Quando a gente falar no futuro sobre o ano de 2009, iremos nos lembrar dos movimentos de fusão e incorporação de marcas famosas brasileiras. Estamos vendo a Itaunização do Unibanco, com sua comunicação assumindo a cara do banco dos Setúbal. Agora iremos começar a ver uma outra transformação. A perdiguilização da Sadia.

Hoje foi anunciada a possível fusão das duas maiores empresa de alimento industrializado do Brasil. Juntas, elas deverão formar a terceira maior companhia de capital aberto do Brasil. Só que esse é o lado negocial da fusão. Faltou discutir o lado branding da mesma.

Sadia e Perdigão anunciam fusão

Não tenha ilusões, a Perdigão vai mandar, como já mostra a decisão de quem será o presidente da nova empresa, o atual número um da Perdigão. Mas a marca Sadia é sabidamente mais valiosa do que a de sua compradora. Significa dizer que elas deverão continuar convivendo no ponto de vendas, se prevalecer a lógica de mercado. No entanto, se no curto prazo as coisas não devem mudar, não podemos garantir o mesmo no médio ou longo prazo.

Veja a estratégia da Inbev. A Cervejaria Brahma comprou a Antarctica, formando a Ambev, e passando a ter no seu plantel as três principais marcas de cerveja brasileira. Primeiramente ela transformou a Antarctica em seu produto de combate, colocando seu preço no mesmo nível que Kaiser e outras pequenas cervejas. Liberou, dessa forma, a Skol e a Brahma para serem marcas mais premium, com um preço um pouco superior. Depois a posicionou como a marca dos tomadores “profissionais” de cerveja, através do “a boa”. Um ótimo posicionamento, pois não se choca com o da Skol, a cerveja que “desce redondo” e cria um nicho muito claro.
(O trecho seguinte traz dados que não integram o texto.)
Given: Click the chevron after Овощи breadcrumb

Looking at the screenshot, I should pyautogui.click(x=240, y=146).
O que eles não esperavam é que, com isso, a Brahma acabasse ficando apertada entre os dois posicionamentos e precisasse se reposicionar, através da nova tentativa, a do “sou brahmeiro”.

Sadia e Perdigão devem seguir um caminho parecido, com a solução das atuais sobreposições de linha de produtos. Não dá para ter eternamente duas linhas de pizza, duas de presunto, duas de produtos congelados, etc, a não ser que se consiga posicioná-las tão claramente que o consumidor de uma seja um pouco diferente do consumidor da outra. Dessa forma, evitaria-se uma canabalização indesejada entre elas nos pontos de vendas.
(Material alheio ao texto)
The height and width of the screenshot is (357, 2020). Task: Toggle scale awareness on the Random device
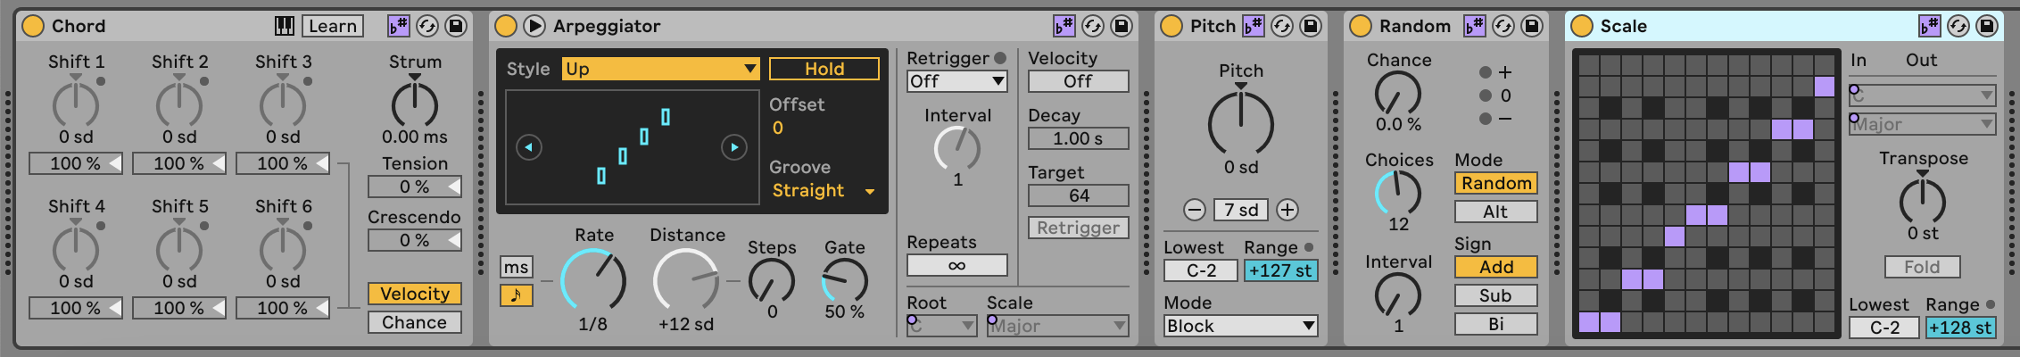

Como já disse anteriormente, este ano será um aula para quem se interessa pelo assunto marca. Minha sugestão é que possamos assistir as mudanças sentados, bebendo uma cerveja e beliscando um presunto. De preferência, uma Skol com Sadia.

quarta-feira, 13 de maio de 2009

Viral da Samsung: Como a publicidade será um dia II

Postei ontem sobre a campanha viral da Samsung, dizendo que, diferentemente de outros profissionais de marketing do mercado, acredito que exista sim uma técnica que permita prever a possibilidade de viralização de um vídeo na internet.

Em minha defesa, Carlos Henrique Vilela me indicou um link para um post do blog dele que dá exatamente a receita de como aumentar as possibilidades de sucesso nesse novo tipo de comunicação.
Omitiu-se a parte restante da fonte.